A quoi ressemble une suite d’Alien ? Une semaine après l’annonce par Ridley Scott lui-même d’une annulation pure et simple du projet d’Alien 5 mené par Neill Blomkamp, il semble hélas possible qu’on ne l’apprenne jamais. Certes, c’est un poil exagéré : la franchise est tout à fait susceptible de stimuler de nouveaux projets mais Scott, de son côté, ne semble plus tant s’intéresser à sa continuité qu’à ses entrailles.

En bref

6.7 / 10

Date de sortie française : 10/05/2017
Durée : 122 min
De : Ridley SCOTT
Genre : Science fiction, Thriller, Horreur
Pays : USA, Angleterre

Avec : Michael FASSBENDER (David / Walter), Katherine WATERSTON (Daniels), Billy CRUDUP (Oram), Danny McBride (Tennessee), Demian BICHIR (Lope), Carmen EJOGO (Karine), Jussie SMOLLETT (Ricks), Callie HERNANDEZ (Upworth), Amy SEIMETZ (Faris), Nathaniel DEAN (Hallett)

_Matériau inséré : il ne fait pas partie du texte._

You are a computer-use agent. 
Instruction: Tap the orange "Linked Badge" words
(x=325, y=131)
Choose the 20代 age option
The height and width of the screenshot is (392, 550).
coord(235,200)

Scénario : John LOGAN, Dante HARPER
D’après les personnages créés par : Dan O’BANNON, Ronald SHUSETT
Musique : Jed KURZEL
Photographie : Dariusz WOLSKI

Effets spéciaux : Dan OLIVER, Neil CORBOULD
Effets visuels : Amanda BARRIOS
Cascades : Kyle GARDINER

Production : Twentieth Century Fox, Brandywine Productions Ltd, Scott Free Productions
Distribution : Twentieth Century Fox France

Synopsis

Les membres d’équipage du vaisseau Covenant, à destination d’une planète située au fin fond de notre galaxie, découvrent ce qu’ils pensent être un paradis encore intouché. Il s’agit en fait d’un monde sombre et dangereux, cachant une menace terrible. Ils vont tout tenter pour s’échapper…

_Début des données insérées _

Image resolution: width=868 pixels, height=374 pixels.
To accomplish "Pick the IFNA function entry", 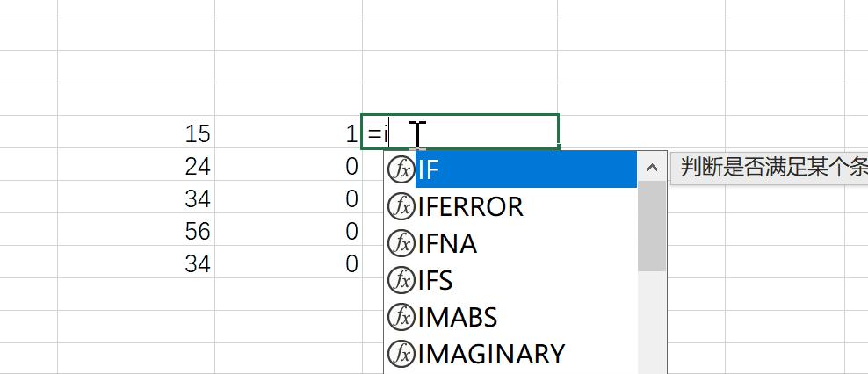I will [448, 243].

38 ans après, Alien n'a pas pris une ride

Dans le pas très enthousiasmant Prometheus, puis dans cet un peu plus convaincant CovenantAlien n’a jamais autant eu l’air d’une base de données à explorer plutôt que d’une histoire à poursuivre : la répétition ad libitum de l’arrivée d’un vaisseau sur une planète infectée par le monstre, comme cauchemar récurrent, jamais ni tout à fait le même, ni tout à fait un autre, vécu par ces équipages d’anonymes décimés par la bête sitôt qu’ils ont remplacé leurs prédécesseurs.

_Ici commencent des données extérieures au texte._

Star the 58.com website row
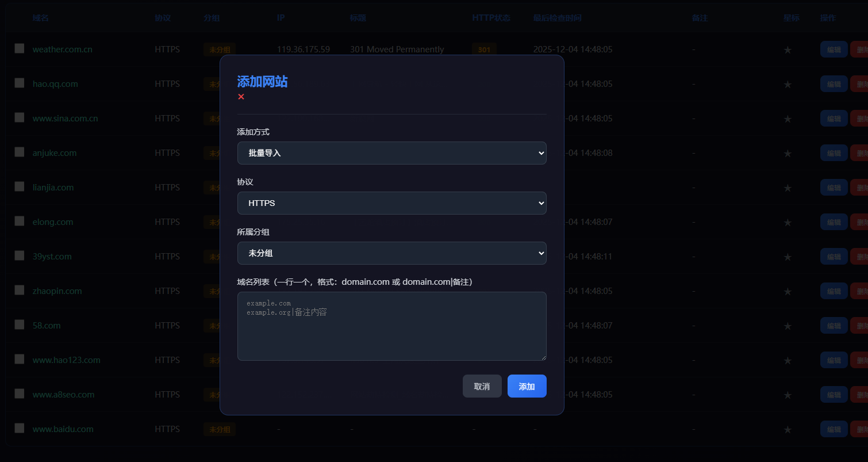The width and height of the screenshot is (868, 462). [788, 326]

Une régularité placide de l’horreur faite de scènes connues et rodées

La saga est entrée dans une sorte de quasi-platitude, une régularité placide de l’horreur faite de scènes connues et rodées, rythmées par le cycle de vie de la créature (les cocons, l’éclosion, le facehugging, le combat final…) et manipulées par les films comme des lignes de codes, des blocs à recombiner.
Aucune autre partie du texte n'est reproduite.